Every web3 tutorial will blindly say to use it. Makes it easy of course!
And then it is entrenched and has power.
Would like to read more articles about their influence as it all sounds quite interesting from a popcorn perspective.
Most definitely. Did anyone say otherwise? But the fact that other problems exist doesn't change the fact that crypto adds to them.
Meanwhile, I really hope countries print bills in an ethical manner.
Are you sure you really want to compare the cost of printing to mining?
Which this was subsequently tested in 2016 when...
> The Ethereum Foundation and a majority of mining power decided to violate the immutability of the blockchain and wind back The DAO — because immutability lasts precisely and only until the big boys lose enough money.
So not only immutability was a complete lie in 2016 with the nonsense of 'Code is law' now with the Merge happening to proof-of-stake, unsurprisingly, centralization and big money ultimately wins.
So expect forks of the Ethereum PoW post DAO to just 'fail' like Ethereum Classic has done over the DAO fork.
Further along Gerard's article about Ethereum becoming a security, I think it looks more clearer that it is going to be the case as soon as 'Staking as a service' proliferates towards many retail investors.
As regulations are being much clearer, coins like Ethereum are going to be treading on a very thin line with the SEC and other regulators and if they are not careful it will land them in trouble like what is happening with Ripple with their XRP coin.
This topic is like the "but Hillary's emails" of Ethereum.
Something like 60%+ of Ethereum users at the time lost money in the DAO hack, so yea they created a social fork. It wasn't because of "big money" or centralization, pretty much everyone wanted to fork. That's how forks work, and as you mentioned, ETC is still around if you want to follow that fork.
Nope. It is certainly the DAO investors that lost money who wanted the fork more than anyone else; hence, the ones with big money involved that boosted and influenced that decision to do an urgent hard fork and I don't think the folks promoting the 'decentralization', 'immutability', 'Code is Law' agreed with that, so about this 'pretty much everyone' fallacy; Let's go back into 2016, when it happened. We even have folks who believe that the hack is 'working as intended' [0].
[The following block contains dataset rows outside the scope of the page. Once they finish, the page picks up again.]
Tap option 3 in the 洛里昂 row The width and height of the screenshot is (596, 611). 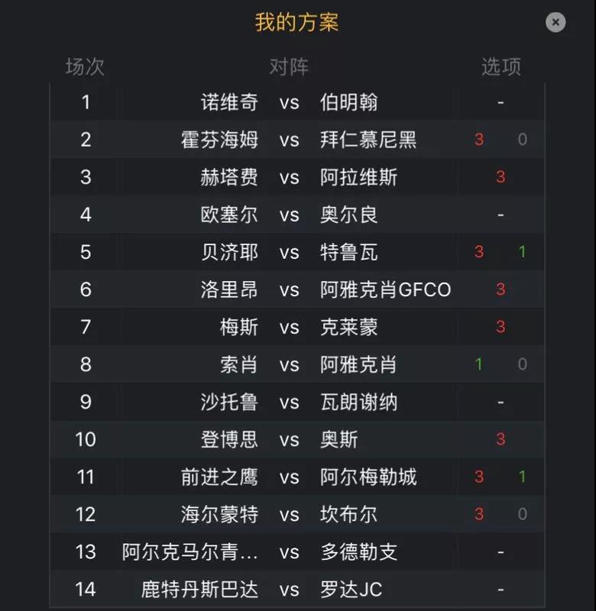500,289
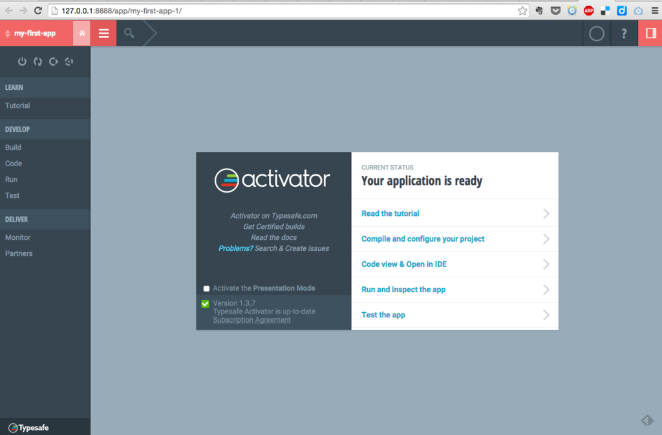The width and height of the screenshot is (662, 435).
Task: Click inside the browser address bar
Action: point(194,10)
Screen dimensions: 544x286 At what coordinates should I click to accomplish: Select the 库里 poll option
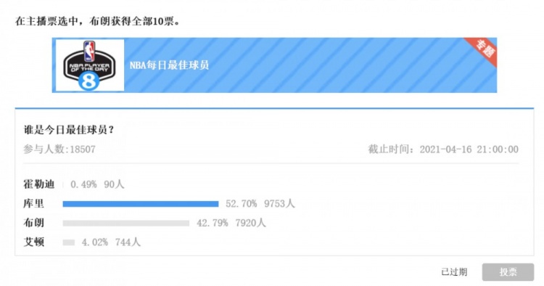coord(33,203)
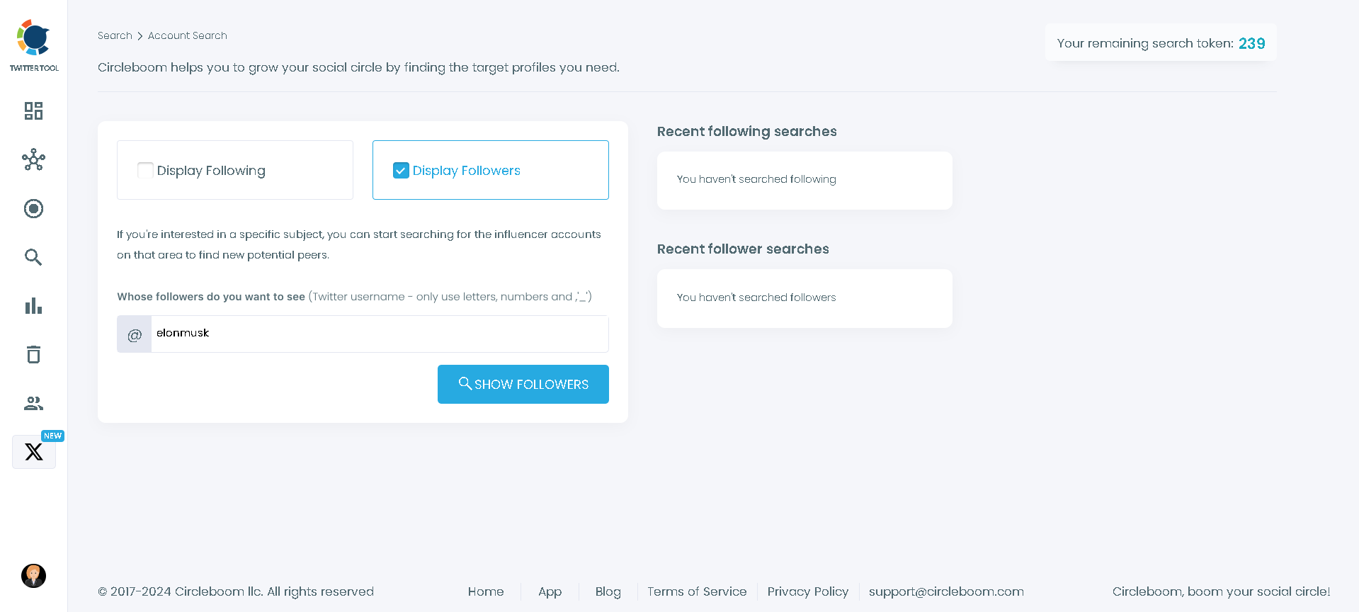Image resolution: width=1359 pixels, height=612 pixels.
Task: Toggle Display Followers option card
Action: (490, 170)
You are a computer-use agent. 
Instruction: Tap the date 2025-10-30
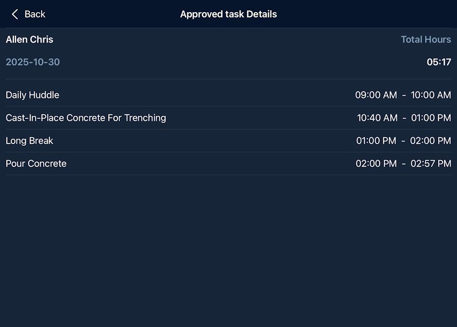[32, 62]
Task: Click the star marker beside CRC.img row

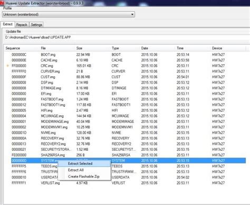Action: tap(7, 66)
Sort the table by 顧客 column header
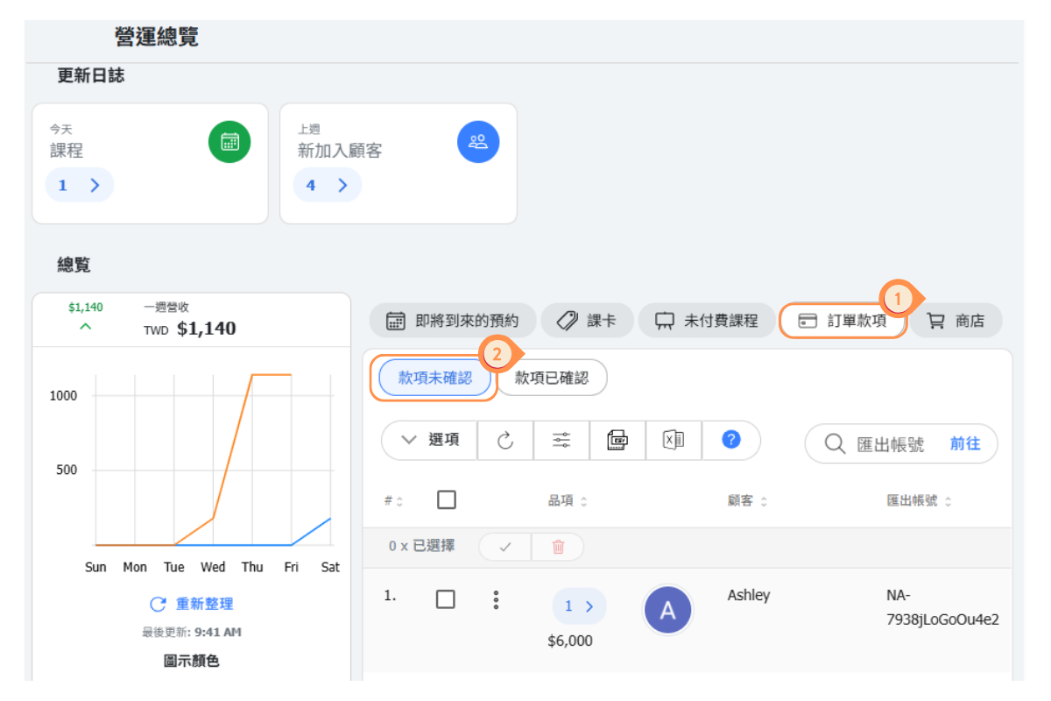This screenshot has height=701, width=1051. (x=746, y=501)
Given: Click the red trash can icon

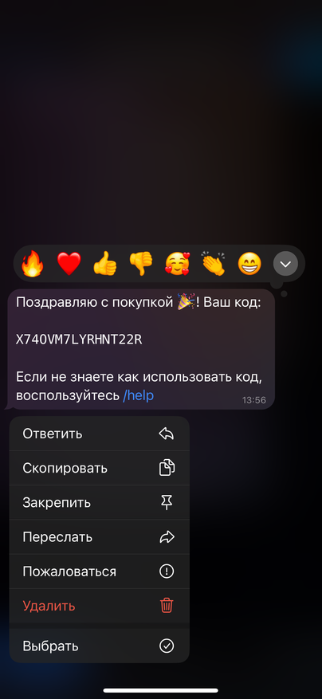Looking at the screenshot, I should (167, 606).
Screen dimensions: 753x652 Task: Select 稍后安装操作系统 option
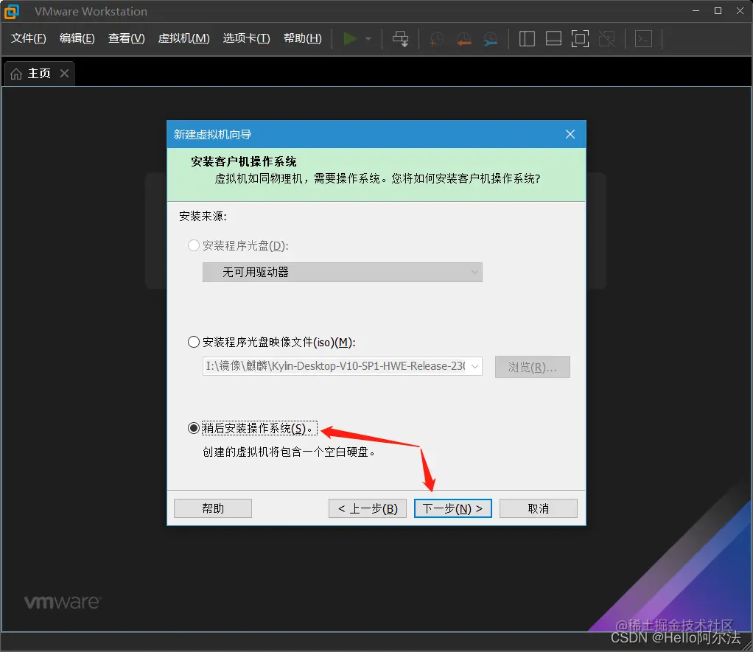point(193,427)
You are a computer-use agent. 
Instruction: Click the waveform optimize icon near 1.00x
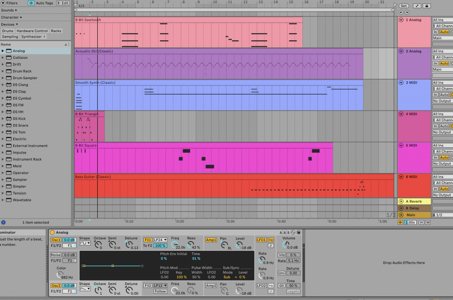click(401, 222)
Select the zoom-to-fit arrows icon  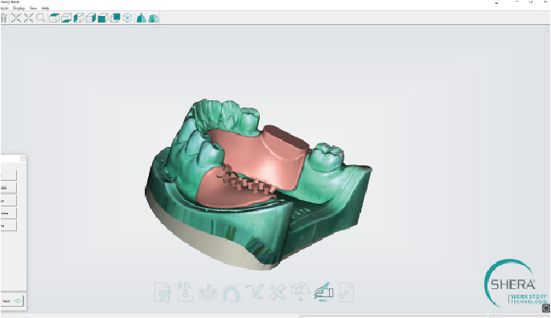[16, 18]
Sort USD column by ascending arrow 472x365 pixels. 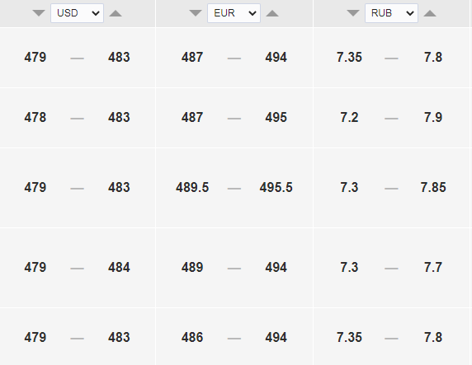click(116, 13)
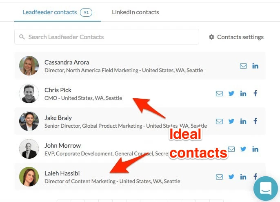Click Laleh Hassibi's email icon
The image size is (280, 202).
[x=219, y=177]
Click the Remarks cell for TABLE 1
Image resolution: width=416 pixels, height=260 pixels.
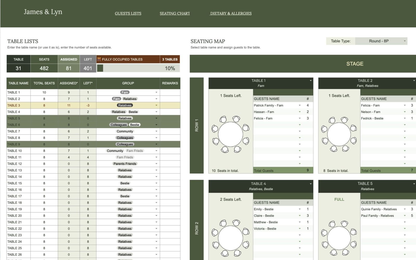click(x=170, y=92)
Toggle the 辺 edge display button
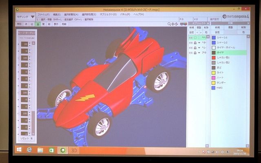This screenshot has height=163, width=261. (32, 24)
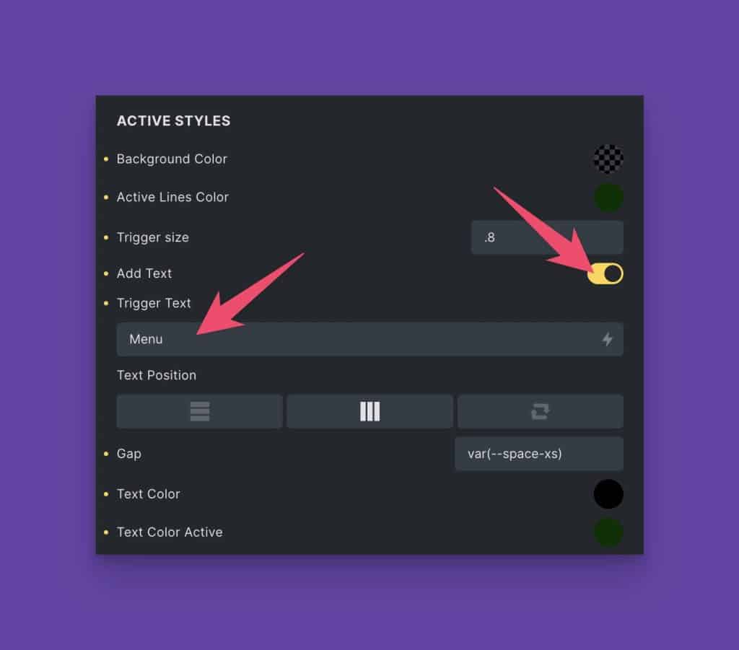Open dynamic data lightning bolt icon
Viewport: 739px width, 650px height.
pyautogui.click(x=607, y=339)
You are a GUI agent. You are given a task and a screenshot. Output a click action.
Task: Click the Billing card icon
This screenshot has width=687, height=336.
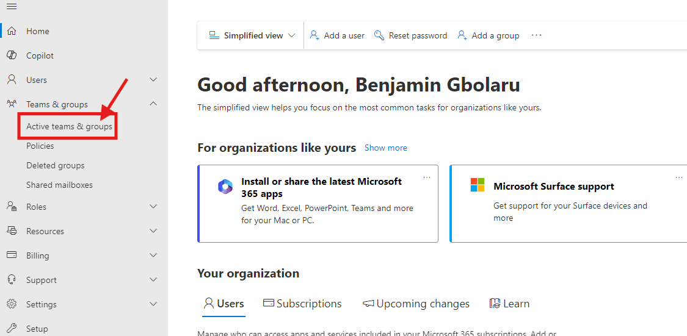(12, 256)
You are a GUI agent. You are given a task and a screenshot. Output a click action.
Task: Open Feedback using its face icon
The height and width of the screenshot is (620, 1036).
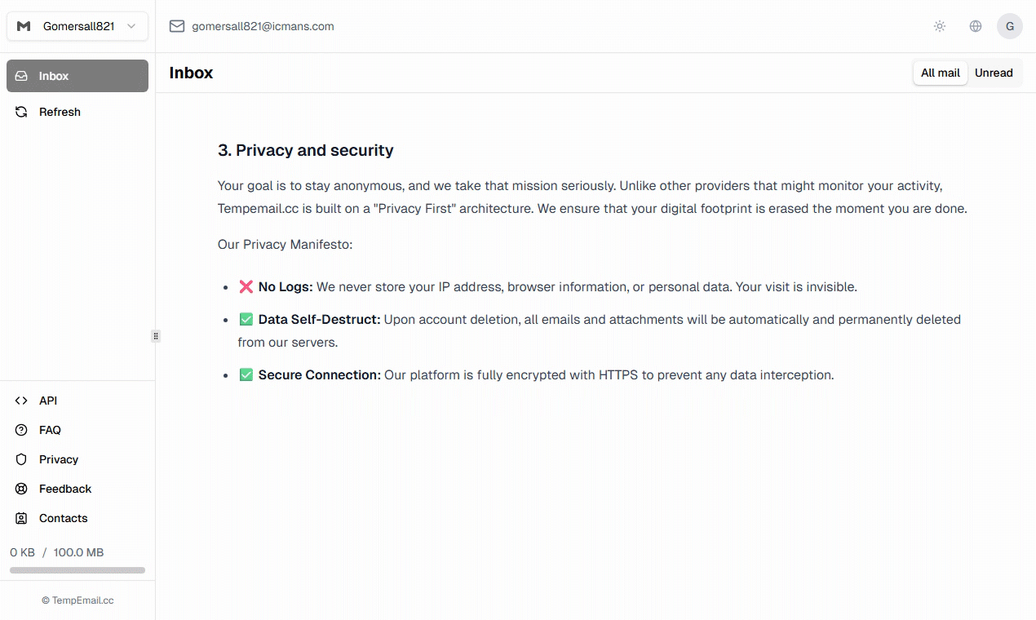pyautogui.click(x=20, y=489)
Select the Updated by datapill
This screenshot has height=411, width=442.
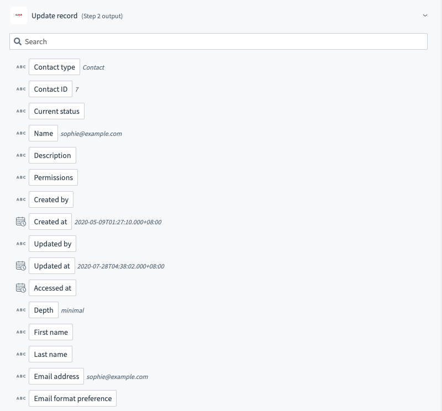[52, 244]
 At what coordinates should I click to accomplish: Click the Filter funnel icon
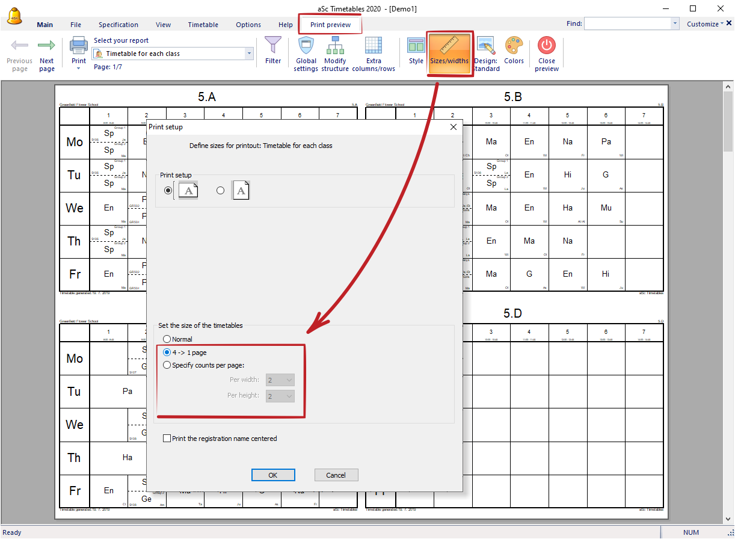[273, 46]
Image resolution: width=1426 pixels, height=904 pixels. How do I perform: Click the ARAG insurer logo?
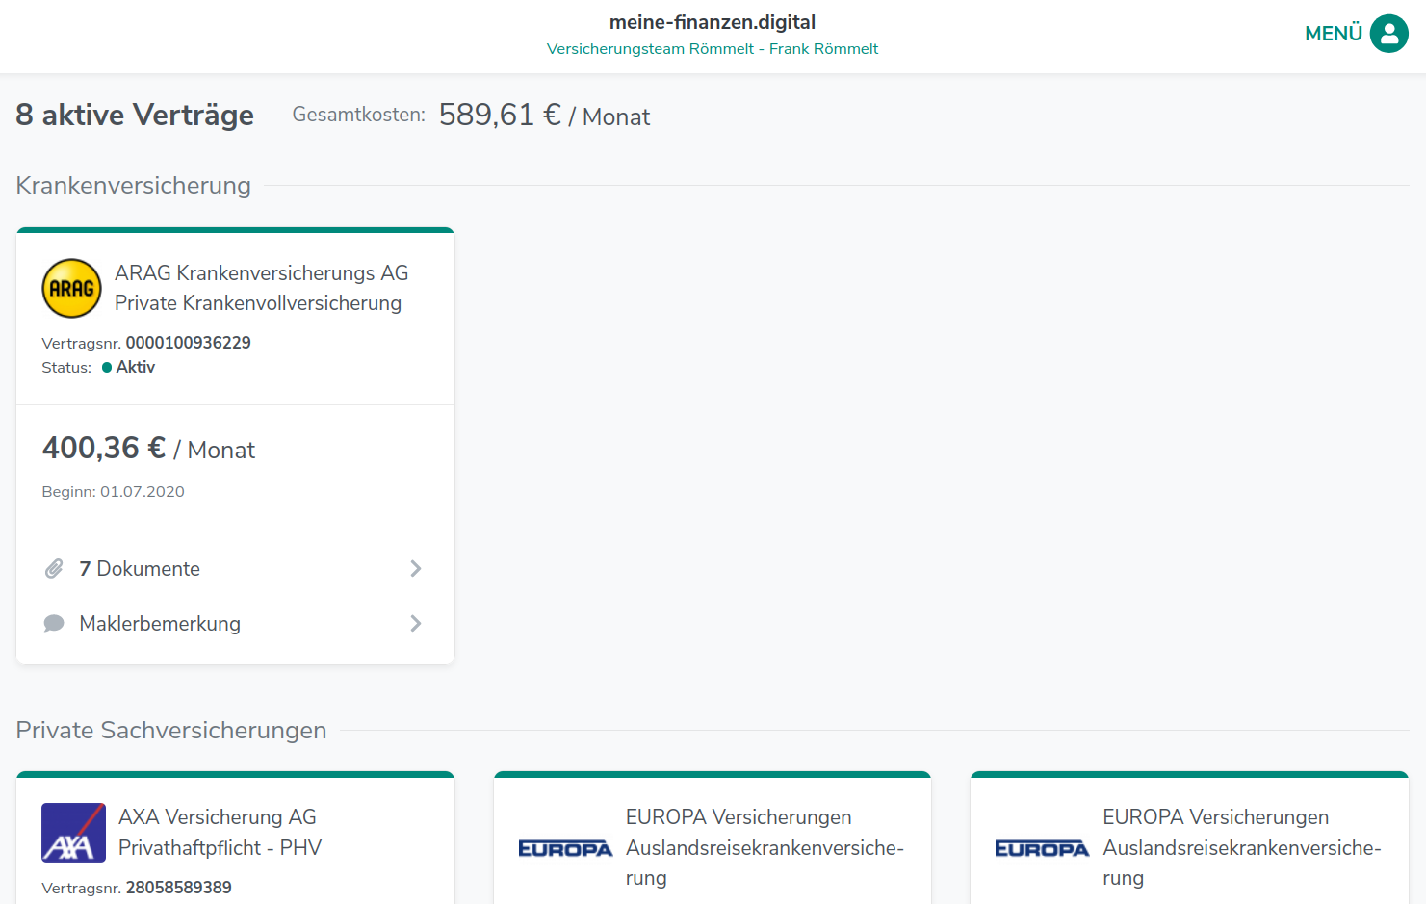tap(71, 288)
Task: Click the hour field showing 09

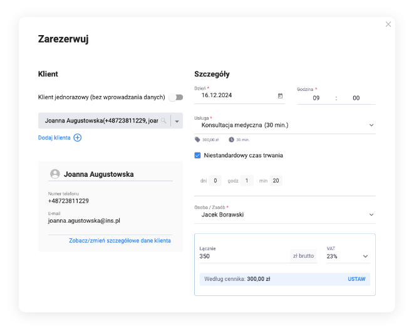Action: [316, 98]
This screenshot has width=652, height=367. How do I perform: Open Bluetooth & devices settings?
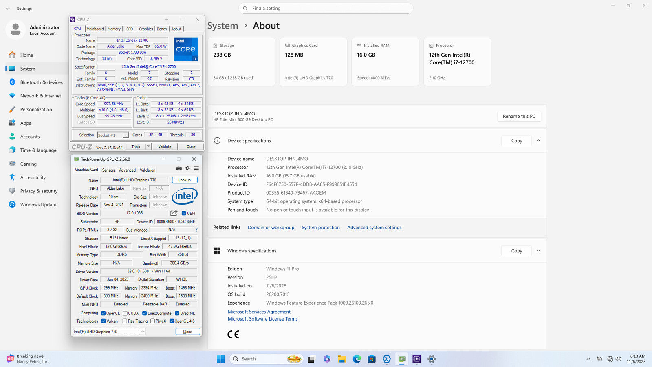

> "Ethereum worked exactly as intended. I don’t believe software should be updated when it works exactly as intended. You assume the risks of your investment. If you don’t understand your investment, you assume unknown risk. Anything else is a bailout by a central authority, i.e. the antithesis of the crypto world..."
There are many other projects that lose money over smart contract hacks every day and there is no mutability or reversibility for those investors. This is the point that the author in this post is making against the 'Code is law' nonsense.
Apparently, it applies to retail who won't get the reversibility treatment but it doesn't apply to lots of large investors losing their money in a failed experiment, boosted by the Ethereum Foundation.
Once that goes south, the fork that is boosted by big money and the Ethereum foundation always wins.
> That's how forks work, and as you mentioned, ETC is still around if you want to follow that fork.
I follow neither ETH or ETC. I am only waiting for more regulatory clarity looming onto the cryptocurrency industry. But I thank you for confirming the centralization of Ethereum and how catastrophic errors and persistent issues in Ethereum are "working as intended".
[0] https://www.coindesk.com/learn/2016/06/25/understanding-the-...
I will never understand crypto diehards who make these statements. I would love to meet one in real life, who has never written any buggy code or made a mistake before - pretty sure it never resulted in the loss of their life savings!
"finance as code" thinking, given access to the traditional financial scams, should be able to re-implement horrors undreamt of in the markets since the last dozen times they were tried and outlawed. But this time they'll have websites and new slang to describe their operation.
It's not a problem, it's trivially easy to change what RPC an app / wallet uses. It's literally just changing a URL since the interface is all standardized. There are a lot of other much more important risks to solve that aren't mentioned in this article.
The implication core devs don't understand the centralization risk of RPC services is absurd, as is much of this article.
https://ethereumnodes.com/
Or you can set up your own, as doing so is permissionless. You don't even need a GPU or Ether. Just a regular computer, broadband and 2 TiB SSD.
The article is filled with misinformation like the statement above.
More on Ethereum light clients from Chainsafe, the builders of Lodestar, a Typescript implementation of an Ethereum consensus client: https://blog.chainsafe.io/the-road-ahead-for-ethereum-light-...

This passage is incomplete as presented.